Su marido es albañil por cuenta propia y todavía no empezaron ningún trámite para regularizar su situación legal. Una de sus mayores dificultades fue conseguir una pieza porque nadie le quería alquilar con tantos chicos.

Teresa tiene muy en claro que 2015 es su fecha límite para volver a Bolivia, con todo lo que hayan podido juntar. "Los adolescentes acá empiezan a robar y a drogarse y yo no quiero eso para mis hijos. Por eso sé que sólo nos vamos a quedar unos años más", agrega.

Cervellín aporta un abordaje interesante a la problemática de los inmigrantes en el país, y es la necesidad de poner el foco en lo laboral. Para él, hay que elevar el concepto del extranjero a la categoría de trabajador migrante y generar políticas que mejoren las condiciones de todos los trabajos. "Los inmigrantes no vienen para cambiar el aire sino a conseguir un mejor trabajo. Entonces, hay que aportar a que más allá de la nacionalidad o de lo que uno haga, todos tengan un trabajo digno por el que cobren una buena paga", dice Cervellín.

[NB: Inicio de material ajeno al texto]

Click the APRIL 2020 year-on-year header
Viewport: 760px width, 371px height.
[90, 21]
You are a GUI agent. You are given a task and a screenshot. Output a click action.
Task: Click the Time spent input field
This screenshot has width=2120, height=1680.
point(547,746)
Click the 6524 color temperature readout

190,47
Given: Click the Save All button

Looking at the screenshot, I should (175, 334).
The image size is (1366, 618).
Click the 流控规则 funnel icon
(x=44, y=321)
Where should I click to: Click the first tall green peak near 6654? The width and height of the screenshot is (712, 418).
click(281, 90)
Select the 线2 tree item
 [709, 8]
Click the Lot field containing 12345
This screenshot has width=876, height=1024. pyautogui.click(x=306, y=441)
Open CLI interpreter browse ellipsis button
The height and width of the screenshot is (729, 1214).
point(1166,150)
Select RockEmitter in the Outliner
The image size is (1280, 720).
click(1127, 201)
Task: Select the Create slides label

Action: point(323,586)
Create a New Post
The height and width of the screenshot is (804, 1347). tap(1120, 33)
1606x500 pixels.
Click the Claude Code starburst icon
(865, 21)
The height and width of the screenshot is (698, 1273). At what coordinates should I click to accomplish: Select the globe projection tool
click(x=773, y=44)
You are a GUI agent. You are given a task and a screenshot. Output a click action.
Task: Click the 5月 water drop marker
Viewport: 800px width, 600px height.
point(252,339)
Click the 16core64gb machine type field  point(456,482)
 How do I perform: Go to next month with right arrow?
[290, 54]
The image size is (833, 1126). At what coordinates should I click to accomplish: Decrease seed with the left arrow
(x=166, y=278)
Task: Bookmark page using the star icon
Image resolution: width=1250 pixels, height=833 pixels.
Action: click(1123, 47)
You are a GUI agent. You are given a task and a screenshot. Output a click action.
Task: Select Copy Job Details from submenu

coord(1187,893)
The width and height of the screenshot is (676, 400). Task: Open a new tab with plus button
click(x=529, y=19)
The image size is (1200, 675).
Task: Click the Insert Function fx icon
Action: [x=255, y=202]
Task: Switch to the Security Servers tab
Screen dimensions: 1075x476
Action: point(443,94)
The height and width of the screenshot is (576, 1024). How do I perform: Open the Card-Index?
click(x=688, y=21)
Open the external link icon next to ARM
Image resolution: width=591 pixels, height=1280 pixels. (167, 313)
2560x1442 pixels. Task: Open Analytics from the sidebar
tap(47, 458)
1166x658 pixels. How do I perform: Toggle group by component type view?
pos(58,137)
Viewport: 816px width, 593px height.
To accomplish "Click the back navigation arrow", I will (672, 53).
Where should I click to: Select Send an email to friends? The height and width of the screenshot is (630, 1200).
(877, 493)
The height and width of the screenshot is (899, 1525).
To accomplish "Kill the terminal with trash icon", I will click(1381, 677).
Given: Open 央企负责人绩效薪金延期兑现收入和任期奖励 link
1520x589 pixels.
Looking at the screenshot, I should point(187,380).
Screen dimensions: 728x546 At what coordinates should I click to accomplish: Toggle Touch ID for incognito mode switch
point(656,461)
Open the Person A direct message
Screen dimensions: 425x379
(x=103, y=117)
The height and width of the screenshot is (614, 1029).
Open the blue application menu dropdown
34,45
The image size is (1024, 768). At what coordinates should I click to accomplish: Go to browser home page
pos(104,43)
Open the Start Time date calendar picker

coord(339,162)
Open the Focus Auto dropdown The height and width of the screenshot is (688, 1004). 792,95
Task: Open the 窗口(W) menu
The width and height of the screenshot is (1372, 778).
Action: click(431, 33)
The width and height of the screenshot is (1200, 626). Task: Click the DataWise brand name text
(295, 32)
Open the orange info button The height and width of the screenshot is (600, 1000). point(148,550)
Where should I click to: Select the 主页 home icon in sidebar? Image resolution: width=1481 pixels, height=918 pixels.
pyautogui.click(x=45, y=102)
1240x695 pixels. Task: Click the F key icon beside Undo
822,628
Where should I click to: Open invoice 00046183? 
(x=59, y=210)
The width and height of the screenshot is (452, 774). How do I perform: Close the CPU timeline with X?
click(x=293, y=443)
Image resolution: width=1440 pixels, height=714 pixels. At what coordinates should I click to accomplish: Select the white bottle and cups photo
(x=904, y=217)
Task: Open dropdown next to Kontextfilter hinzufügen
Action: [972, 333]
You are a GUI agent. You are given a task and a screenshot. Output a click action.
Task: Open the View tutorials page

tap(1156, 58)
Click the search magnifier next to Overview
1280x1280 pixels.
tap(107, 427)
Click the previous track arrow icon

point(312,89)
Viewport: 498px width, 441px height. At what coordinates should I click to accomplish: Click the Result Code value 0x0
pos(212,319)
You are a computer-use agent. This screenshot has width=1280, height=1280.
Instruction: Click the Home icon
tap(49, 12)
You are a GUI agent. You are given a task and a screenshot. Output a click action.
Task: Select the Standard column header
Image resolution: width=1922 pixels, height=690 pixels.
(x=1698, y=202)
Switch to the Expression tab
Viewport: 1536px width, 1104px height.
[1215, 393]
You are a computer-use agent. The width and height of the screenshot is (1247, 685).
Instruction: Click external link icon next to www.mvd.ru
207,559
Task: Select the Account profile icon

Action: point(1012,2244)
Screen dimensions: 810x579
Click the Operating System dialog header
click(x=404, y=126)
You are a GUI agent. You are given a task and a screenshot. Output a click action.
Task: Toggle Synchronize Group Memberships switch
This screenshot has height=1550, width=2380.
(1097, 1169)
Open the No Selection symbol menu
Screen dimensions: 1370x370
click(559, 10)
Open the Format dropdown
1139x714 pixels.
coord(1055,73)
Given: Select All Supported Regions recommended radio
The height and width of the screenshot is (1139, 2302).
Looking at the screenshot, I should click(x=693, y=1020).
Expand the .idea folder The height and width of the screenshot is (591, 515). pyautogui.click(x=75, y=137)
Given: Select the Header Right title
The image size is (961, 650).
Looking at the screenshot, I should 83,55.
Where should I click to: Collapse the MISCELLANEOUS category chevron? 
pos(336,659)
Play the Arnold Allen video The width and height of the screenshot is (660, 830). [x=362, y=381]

A su vez, hace responsable de la reciente ebullición que desembocó en los hechos violentos del parque Indoamericano a la falta de un proceso de interculturalidad, capaz de lograr una síntesis entre todas las culturas que habitan el territorio. "Es necesaria una integración que permita llegar a una síntesis de lo bueno de las culturas. Este es un proceso muy lento que lleva a la interculturalidad. Uniendo las culturas llegamos a tener una humanidad que se enriquece mutuamente, y le aporta una realidad diferente a otro que no la conocía", concluye Cervellín.

En definitiva, la Argentina sigue siendo un país de fronteras abiertas y atractivo para los inmigrantes. El desafío es que éstos -como todos los argentinos- puedan tener asegurados sus derechos básicos y llevar una vida plena.